What it says about you: You love chaos. Emotional chaos, specifically. You want the argument in the rain. You want the moment where one of them says something devastating and the other one’s jaw tightens. You want the slow, excruciating meltdown of hatred into something terrifyingly tender.

You have never once in your life said, “I wish these two characters would just communicate openly.” That is not why you are here.

If this is your trope, you have probably already read The Cruel Prince by Holly Black at least twice. You have strong feelings about Cardan. You may have also thrown These Violent Delights by Chloe Gong across the room and then immediately picked it back up.

And look, I get it. I wrote a whole love quadrangle in the Moonshifter Academy series where certain characters cannot be in the same room without the emotional temperature rising by about forty degrees. I didn’t plan it. They just showed up and chose violence. And then feelings. And then more violence. (I blame Kat…sorry girl).


Found Family

What it is: A group of people who are not related by blood decide they would die for each other anyway. Usually while fighting something terrible.

What it says about you: You need a hug. Specifically, you need a very long hug from someone who showed up uninvited, stayed for dinner, and is now a permanent fixture in your life. You are moved by loyalty. You cry when fictional characters call each other “brother” even though they met six chapters ago.

You also probably have a group chat you would burn the world down to protect.

The gold standard here is Six of Crows by Leigh Bardugo. That crew of misfits pulled off the impossible heist and also your entire heart. Percy Jackson by Rick Riordan also fits — Camp Half-Blood is basically a summer camp for emotionally devastating found family bonding.

Found family is a trope I keep circling back to in my own writing, too. In the Moonshifter Academy series, Kat’s pack isn’t handed to her. She earns it. Messily. Stubbornly. With a lot of trust issues along the way. I once wrote a whole blog post about background characters because I genuinely believe the quiet members of a found family are doing the most important work.


The Chosen One

What it is: One special person is destined by prophecy, birthright, or a really dramatic magical event to save everyone. No pressure.

What it says about you: You like structure. You want to know there is a plan, even when the plan is “teenager with zero training must defeat ancient evil by Tuesday.” You find comfort in the idea that someone, somewhere, was meant for something extraordinary. And you are not-so-secretly hoping that someone is you.

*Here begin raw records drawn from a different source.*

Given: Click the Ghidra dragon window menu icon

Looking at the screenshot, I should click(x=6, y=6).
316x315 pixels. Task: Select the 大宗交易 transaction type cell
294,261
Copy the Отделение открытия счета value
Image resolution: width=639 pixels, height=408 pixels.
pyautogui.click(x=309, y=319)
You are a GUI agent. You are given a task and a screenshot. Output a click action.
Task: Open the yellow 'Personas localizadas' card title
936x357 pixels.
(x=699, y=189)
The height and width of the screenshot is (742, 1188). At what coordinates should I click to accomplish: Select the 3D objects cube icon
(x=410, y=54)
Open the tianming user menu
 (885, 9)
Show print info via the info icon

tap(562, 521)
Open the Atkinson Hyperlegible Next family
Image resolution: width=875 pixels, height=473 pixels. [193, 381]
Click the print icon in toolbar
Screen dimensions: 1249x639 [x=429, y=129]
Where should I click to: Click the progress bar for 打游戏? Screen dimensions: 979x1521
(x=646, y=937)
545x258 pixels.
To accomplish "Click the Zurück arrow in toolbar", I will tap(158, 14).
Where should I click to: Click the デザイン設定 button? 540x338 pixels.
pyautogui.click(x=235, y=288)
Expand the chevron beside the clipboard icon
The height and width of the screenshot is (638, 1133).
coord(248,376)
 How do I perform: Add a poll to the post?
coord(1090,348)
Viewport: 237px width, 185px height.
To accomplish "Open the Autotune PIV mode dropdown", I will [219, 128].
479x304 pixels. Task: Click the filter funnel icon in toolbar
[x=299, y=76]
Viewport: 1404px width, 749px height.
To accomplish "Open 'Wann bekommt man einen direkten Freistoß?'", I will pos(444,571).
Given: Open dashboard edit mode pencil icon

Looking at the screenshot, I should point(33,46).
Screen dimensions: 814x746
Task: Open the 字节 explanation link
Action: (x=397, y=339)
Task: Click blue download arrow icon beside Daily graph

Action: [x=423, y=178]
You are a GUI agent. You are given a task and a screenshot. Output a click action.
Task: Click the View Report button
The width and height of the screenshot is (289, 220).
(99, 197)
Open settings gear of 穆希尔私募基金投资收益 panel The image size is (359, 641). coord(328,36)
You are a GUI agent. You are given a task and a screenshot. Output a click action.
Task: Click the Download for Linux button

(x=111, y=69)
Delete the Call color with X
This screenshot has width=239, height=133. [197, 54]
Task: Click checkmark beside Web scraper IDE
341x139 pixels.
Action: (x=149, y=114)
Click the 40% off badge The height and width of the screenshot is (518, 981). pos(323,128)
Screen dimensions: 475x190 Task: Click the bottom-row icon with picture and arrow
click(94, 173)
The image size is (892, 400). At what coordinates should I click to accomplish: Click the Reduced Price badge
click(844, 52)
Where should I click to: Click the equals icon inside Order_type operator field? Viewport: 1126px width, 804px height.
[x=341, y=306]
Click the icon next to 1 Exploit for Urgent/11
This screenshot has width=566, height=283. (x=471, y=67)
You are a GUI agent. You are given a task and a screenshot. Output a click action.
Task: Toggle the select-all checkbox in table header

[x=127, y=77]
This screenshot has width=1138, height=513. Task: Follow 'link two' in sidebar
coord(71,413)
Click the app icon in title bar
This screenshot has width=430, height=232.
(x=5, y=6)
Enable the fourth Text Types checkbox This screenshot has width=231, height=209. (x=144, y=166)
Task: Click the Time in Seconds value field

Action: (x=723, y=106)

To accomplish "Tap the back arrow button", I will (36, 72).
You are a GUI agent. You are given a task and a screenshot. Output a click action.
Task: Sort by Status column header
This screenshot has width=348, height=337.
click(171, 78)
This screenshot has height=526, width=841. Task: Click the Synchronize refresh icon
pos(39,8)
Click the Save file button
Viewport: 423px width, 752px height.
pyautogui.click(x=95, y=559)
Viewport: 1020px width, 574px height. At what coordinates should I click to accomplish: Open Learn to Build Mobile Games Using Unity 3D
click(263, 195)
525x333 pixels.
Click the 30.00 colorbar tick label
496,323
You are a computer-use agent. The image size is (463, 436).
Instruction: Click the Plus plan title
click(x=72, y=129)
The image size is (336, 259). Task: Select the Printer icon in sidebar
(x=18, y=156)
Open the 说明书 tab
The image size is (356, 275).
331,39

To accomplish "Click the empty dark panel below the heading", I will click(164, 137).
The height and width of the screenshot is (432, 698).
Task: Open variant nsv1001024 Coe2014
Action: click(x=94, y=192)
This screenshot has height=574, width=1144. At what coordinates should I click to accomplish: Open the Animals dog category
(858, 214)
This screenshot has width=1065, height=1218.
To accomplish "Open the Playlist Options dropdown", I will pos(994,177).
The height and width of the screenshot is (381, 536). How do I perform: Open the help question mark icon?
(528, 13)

You probably had a childhood phase where you checked the back of your closet for Narnia. (You may still check occasionally. No judgment.)

Harry Potter is the obvious king of this trope. But I’d also point you toward Alina Starkov in Shadow and Bone by Leigh Bardugo, who did not want to be chosen and was frankly very annoyed about it. Or Katniss in The Hunger Games by Suzanne Collins, who technically chose herself and then had to live with the consequences forever.


Dark Academia

What it is: A prestigious, mysterious school where the architecture is gorgeous, the secrets are deadly, and someone is always reading by candlelight in a way that suggests they know more than they should.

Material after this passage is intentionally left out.